RECORDS FOR THIS TASK START

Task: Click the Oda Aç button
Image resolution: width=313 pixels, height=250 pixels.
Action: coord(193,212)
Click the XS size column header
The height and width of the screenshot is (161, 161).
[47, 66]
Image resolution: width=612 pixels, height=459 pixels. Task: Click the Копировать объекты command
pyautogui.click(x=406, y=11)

RECORDS FOR THIS TASK END

- ABOUT THIS TASK: The answer is the full set of records above, repeated exactly.

- REPLY TO THE EXERCISE:
Task: Click the Oda Aç button
Image resolution: width=313 pixels, height=250 pixels.
Action: coord(193,212)
Click the XS size column header
The height and width of the screenshot is (161, 161).
[47, 66]
Image resolution: width=612 pixels, height=459 pixels. Task: Click the Копировать объекты command
pyautogui.click(x=406, y=11)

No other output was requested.